Stored items from a collection:

══════════

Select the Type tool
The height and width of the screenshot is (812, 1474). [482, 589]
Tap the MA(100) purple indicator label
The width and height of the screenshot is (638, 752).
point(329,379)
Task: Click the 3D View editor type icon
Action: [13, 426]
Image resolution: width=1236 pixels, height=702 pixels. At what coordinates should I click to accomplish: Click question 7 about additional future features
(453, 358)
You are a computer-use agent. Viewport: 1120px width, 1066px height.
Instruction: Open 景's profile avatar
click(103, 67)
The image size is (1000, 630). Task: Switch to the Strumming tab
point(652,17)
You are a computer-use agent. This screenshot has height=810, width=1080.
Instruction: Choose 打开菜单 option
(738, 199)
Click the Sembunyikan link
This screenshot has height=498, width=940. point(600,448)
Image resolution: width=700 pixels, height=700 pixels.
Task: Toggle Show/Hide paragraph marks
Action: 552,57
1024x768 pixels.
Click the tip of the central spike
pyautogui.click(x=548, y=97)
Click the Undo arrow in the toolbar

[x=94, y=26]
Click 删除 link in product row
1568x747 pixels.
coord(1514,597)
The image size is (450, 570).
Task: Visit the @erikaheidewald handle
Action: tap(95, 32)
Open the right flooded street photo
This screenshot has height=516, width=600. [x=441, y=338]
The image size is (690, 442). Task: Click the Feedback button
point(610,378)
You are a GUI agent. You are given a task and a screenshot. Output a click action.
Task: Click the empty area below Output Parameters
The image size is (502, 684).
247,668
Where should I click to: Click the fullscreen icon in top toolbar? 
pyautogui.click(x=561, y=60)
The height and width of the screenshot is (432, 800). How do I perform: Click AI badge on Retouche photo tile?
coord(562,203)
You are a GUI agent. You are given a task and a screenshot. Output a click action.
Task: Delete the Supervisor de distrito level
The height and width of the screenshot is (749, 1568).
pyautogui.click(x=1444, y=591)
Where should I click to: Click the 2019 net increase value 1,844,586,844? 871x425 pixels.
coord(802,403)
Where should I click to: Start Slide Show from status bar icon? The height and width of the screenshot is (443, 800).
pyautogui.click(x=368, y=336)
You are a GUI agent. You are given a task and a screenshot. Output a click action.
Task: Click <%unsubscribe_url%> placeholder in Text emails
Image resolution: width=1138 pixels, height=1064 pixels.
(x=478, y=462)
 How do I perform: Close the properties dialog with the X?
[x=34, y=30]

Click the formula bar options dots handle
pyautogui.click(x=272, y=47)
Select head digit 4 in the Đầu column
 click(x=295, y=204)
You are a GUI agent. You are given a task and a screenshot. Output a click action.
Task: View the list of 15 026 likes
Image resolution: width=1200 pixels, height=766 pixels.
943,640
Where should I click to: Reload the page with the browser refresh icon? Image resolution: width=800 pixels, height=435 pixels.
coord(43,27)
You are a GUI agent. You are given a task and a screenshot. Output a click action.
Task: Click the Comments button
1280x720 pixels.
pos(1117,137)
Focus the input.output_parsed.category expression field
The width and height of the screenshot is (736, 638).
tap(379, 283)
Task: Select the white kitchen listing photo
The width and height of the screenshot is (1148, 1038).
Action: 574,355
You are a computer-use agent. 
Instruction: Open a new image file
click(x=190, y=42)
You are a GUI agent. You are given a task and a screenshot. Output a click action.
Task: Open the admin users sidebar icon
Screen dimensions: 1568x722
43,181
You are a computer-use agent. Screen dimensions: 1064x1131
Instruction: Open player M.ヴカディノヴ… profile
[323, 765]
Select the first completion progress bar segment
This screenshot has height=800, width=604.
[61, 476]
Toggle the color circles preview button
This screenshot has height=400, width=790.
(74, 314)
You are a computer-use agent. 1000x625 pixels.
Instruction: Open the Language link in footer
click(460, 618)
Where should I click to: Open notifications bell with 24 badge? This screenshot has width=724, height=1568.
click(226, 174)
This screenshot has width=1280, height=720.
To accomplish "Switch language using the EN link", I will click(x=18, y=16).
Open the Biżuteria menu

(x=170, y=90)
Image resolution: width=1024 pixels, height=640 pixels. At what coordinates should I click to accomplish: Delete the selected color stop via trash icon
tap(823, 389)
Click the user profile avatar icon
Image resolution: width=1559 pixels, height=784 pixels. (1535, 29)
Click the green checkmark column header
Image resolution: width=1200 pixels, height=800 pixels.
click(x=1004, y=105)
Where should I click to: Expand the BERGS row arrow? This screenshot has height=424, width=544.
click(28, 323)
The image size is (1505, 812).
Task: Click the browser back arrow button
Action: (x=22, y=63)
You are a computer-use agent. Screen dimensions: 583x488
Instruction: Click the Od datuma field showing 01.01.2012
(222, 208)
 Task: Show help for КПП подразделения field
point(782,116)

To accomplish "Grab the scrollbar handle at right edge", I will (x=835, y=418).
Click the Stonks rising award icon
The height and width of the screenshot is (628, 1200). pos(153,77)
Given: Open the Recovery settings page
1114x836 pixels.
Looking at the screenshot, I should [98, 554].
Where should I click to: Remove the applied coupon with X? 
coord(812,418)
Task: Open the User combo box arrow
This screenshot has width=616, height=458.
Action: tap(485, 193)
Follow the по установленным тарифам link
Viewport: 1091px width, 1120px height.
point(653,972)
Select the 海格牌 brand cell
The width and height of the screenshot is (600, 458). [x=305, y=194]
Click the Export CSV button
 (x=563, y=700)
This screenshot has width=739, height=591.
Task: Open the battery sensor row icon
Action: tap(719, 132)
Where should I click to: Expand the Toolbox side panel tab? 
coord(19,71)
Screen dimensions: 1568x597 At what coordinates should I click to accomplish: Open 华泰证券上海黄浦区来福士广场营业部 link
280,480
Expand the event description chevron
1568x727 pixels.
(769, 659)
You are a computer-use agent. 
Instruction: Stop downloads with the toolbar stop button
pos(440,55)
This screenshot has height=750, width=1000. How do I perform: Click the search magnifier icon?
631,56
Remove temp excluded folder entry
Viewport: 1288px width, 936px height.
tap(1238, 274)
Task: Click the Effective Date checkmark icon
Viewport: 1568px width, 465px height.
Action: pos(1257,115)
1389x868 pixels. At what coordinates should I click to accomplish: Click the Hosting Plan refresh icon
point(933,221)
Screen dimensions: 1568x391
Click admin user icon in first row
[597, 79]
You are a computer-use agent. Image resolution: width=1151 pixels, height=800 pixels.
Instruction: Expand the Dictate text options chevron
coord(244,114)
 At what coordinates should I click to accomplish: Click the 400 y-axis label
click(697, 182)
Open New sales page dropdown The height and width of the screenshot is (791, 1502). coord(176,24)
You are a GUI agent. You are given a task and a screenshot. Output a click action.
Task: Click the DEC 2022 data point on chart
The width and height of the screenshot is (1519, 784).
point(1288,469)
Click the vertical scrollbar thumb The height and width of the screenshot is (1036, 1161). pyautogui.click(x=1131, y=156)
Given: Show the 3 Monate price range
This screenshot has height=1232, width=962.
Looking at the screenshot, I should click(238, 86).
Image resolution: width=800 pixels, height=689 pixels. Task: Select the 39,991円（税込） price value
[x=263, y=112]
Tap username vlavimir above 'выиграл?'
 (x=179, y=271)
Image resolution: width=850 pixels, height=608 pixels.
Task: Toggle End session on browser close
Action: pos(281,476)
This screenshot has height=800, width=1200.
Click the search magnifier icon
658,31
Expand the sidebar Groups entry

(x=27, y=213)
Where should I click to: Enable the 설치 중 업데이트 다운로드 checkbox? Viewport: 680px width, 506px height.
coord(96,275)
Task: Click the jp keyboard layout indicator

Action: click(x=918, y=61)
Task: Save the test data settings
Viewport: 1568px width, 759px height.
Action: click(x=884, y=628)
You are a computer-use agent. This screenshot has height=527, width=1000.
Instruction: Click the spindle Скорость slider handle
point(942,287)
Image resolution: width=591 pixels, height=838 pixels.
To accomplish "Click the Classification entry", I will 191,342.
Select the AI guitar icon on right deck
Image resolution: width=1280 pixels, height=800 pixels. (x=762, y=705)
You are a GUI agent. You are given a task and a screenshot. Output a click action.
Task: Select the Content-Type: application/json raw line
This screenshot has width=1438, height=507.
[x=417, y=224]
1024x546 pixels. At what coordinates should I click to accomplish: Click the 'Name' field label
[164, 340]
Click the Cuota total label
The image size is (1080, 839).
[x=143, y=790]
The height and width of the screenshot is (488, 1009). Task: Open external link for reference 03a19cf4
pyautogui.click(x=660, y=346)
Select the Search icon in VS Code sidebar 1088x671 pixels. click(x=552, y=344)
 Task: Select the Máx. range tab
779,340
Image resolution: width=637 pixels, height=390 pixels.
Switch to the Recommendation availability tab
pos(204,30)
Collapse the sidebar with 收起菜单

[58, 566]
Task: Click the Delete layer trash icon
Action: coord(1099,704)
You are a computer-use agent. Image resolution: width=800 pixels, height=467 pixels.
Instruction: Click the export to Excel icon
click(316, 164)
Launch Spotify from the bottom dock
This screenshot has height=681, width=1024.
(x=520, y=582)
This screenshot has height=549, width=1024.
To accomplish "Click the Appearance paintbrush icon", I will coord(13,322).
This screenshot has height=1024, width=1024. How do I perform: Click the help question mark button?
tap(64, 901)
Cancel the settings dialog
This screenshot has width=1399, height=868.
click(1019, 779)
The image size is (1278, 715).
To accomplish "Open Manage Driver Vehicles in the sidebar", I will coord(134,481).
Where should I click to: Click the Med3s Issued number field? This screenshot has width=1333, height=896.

══════════

* **WHAT NEEDS TO BE DONE**:
Copy the records above exactly, beginning at the line that contains "Click admin user icon in first row" and stopping after the line that contains "Task: Click the DEC 2022 data point on chart".

* **RESPONSE AREA**:
Click admin user icon in first row
[597, 79]
You are a computer-use agent. Image resolution: width=1151 pixels, height=800 pixels.
Instruction: Expand the Dictate text options chevron
coord(244,114)
 At what coordinates should I click to accomplish: Click the 400 y-axis label
click(697, 182)
Open New sales page dropdown The height and width of the screenshot is (791, 1502). coord(176,24)
You are a GUI agent. You are given a task and a screenshot. Output a click action.
Task: Click the DEC 2022 data point on chart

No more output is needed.